I can understand the difference between the qualifications between a mariner employed solely within the territorial area of the USA having a license issued by the USCG but why should the training be different for an unlimited ticket?
Most of the British Commonwealth countries credit seatime on vessels over 20 GT ( with the proviso that it “should be” over 20 meters) toward an unlimited license.
The USCG, the academies, and the unions all have an irrational bias against small vessel seatime. Small vessel seatime is often superior. A mix would be ideal. I think much of this is driven by protectionism and a desire to limit competition for jobs and support higher wages for the few unlimited tonnage jobs there are.
Keep this quiet why don’t you!!! I’ve always thought it easier to work 8 hours a day with 2 QMEDS/Oilers on watch with me on unlimited vessels with higher wages compared to the 12 hours a day with 1 or zero QMEDS/Oilers on monster sized OSV’s, Fraq Boats, AHTS’s & ATB’s at lower wages. Don’t let the cat out of the bag!

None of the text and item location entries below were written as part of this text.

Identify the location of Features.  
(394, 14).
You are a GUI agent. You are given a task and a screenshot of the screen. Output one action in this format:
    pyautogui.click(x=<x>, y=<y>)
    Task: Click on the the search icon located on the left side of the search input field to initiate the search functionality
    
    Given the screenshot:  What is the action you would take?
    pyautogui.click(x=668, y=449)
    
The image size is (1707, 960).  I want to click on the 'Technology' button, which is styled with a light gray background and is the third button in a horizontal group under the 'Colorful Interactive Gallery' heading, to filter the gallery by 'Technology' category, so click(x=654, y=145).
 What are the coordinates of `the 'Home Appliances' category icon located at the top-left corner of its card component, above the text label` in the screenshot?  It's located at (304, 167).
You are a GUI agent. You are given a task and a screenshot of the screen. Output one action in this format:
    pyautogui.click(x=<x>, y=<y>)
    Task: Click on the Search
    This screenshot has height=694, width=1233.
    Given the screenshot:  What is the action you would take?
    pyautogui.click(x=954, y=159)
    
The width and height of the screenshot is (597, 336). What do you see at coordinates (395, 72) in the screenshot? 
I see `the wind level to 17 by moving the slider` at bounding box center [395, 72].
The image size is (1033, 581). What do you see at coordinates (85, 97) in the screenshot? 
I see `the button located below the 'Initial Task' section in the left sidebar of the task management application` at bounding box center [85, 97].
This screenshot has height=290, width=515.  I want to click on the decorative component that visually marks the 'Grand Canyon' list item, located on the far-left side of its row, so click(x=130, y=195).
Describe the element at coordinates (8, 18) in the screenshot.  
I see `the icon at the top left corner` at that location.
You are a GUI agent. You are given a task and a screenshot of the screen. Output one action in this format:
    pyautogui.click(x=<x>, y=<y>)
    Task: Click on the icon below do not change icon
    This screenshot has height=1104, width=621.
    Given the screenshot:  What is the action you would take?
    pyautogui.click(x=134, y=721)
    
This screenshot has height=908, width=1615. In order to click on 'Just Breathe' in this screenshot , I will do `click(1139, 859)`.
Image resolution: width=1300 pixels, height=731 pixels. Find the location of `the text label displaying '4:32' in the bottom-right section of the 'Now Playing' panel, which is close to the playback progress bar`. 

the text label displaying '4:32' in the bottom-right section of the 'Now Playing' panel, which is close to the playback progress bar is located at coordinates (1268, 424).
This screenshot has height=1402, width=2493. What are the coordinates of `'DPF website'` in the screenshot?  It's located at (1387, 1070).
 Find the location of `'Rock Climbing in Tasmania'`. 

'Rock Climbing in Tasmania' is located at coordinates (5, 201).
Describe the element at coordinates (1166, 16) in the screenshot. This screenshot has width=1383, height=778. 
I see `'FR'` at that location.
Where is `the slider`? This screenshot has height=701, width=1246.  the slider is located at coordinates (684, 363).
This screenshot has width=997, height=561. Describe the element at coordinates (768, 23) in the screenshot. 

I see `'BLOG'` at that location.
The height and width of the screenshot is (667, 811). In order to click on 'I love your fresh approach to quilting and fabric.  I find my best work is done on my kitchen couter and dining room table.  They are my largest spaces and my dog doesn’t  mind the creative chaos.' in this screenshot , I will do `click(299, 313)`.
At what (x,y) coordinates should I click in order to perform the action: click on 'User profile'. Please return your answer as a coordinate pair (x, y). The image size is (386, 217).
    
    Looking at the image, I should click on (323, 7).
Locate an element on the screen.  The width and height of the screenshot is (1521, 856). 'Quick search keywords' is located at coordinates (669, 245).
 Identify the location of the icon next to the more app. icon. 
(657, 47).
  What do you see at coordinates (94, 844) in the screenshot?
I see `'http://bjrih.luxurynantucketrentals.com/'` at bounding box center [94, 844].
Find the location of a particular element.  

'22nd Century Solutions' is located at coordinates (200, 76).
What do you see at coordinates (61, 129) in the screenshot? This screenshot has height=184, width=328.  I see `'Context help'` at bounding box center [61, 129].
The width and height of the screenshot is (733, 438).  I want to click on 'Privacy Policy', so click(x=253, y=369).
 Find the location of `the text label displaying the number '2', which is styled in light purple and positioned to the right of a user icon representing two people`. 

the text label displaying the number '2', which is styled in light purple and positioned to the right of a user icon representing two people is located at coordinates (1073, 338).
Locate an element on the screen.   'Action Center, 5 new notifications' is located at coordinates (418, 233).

I agree with your premise that small ship sea time is in many ways superior. My time as master of a 370 teu container ship transiting bar harbours and confined berths made more difficult with strong currents was high in the pucker factor but ultimately satisfying as was anchor handling and rig moving. But as I got older the attraction of no longer watch keeping became more attractive although the job was no longer the same as masters enjoyed when I was a junior.